Privacy-preserving proofs of unique humanity now available for Linea Voyagers

Zeronym is a zero knowledge identity verification protocol developed by Holonym Foundation. It provides privacy-preserving proof of personhood, biometrics, residence, or compliance. Zeronym can be easily integrated into any site, on desktop or mobile, using the Silk SDK.

The Holonym Foundation is excited to announce a strategic partnership with Linea to bring another source of rigor for verifying and rewarding unique humans with the Verax attestation service.  Zeronym users that successfully mint  a proof of unique personhood SBT will now also receive an attestation on Verax's public registry, where their identity proofs can be discovered by dApps across EVM networks. 

About Verax

Verax is an on-chain attestation registry.  It provides a way for developers to issue attestations on-chain that are discoverable, consumable and composable.  Verax was designed as a public good to support dApps and users within the Linea ecosystem, however it has also been deployed to other networks by different teams.  It is intended to be a community-maintained project, and has seen significant contributions from a number of teams, both in terms of commits to the open source repos and contributions to the governance process. Verax currently has over 5.2M attestations issued to over 1.4M unique accounts.

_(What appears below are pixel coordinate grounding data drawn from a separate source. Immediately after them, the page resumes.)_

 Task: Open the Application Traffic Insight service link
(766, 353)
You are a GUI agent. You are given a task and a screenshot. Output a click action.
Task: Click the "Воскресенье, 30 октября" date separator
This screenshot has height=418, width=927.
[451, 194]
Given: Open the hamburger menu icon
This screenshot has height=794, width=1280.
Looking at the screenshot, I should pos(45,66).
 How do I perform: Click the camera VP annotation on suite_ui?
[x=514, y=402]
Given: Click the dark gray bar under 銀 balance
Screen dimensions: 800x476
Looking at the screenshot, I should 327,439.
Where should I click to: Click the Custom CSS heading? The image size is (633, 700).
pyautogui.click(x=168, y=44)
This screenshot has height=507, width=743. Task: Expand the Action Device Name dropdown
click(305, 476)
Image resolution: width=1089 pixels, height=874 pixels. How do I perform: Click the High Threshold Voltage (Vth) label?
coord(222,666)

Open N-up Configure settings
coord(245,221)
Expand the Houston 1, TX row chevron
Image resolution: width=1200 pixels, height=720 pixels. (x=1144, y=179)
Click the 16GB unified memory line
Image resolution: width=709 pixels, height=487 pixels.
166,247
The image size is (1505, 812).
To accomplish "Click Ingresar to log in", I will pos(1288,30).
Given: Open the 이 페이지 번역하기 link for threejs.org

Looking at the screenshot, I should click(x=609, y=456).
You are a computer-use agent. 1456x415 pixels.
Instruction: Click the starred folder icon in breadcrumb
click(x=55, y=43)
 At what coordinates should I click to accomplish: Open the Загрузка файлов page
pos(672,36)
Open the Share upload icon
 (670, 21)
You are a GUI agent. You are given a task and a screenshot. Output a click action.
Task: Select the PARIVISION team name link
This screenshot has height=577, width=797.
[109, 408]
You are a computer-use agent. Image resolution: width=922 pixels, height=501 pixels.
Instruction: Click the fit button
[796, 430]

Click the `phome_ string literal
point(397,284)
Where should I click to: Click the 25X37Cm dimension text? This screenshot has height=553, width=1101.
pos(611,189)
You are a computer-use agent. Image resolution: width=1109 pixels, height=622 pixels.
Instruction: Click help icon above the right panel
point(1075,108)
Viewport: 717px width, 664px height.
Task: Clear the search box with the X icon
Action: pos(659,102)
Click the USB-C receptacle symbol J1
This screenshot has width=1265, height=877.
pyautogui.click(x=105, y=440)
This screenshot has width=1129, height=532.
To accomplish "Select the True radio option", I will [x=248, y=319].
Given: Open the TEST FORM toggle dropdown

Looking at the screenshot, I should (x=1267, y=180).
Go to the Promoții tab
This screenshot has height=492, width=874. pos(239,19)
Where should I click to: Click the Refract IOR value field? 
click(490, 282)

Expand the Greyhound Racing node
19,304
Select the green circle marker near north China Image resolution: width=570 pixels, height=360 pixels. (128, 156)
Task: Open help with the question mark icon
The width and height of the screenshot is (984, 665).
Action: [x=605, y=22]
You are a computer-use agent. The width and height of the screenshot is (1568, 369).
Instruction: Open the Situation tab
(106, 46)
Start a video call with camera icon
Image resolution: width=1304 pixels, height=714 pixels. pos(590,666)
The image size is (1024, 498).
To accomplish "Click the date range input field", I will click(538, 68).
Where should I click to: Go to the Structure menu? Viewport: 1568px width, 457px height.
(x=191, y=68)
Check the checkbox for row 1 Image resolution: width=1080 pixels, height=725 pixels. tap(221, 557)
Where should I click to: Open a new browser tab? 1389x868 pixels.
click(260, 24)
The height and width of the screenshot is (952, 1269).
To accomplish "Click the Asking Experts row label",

Attestation and the bigger picture

Right now most attestations are minted as SBTs that are used to attest to various accolades, achievements, membership etc. However, SBTs present some challenges when trying to understand what function they serve, who has issued them and why, and how they are intended to be used.  Once minted on-chain, they are not easily discoverable unless you already know about them somehow.

On-chain attestation registries have several advantages in this regard.  They offer a consolidated location on-chain where attestations are discoverable as soon as they are issued.  This also means that dApp developers only have to integrate once with the registry in order to access lots of data from multiple sources. It also allows services like Index Network, OrbisDB, Etherscan and more, to easily find attestations that have been issued to wallet addresses.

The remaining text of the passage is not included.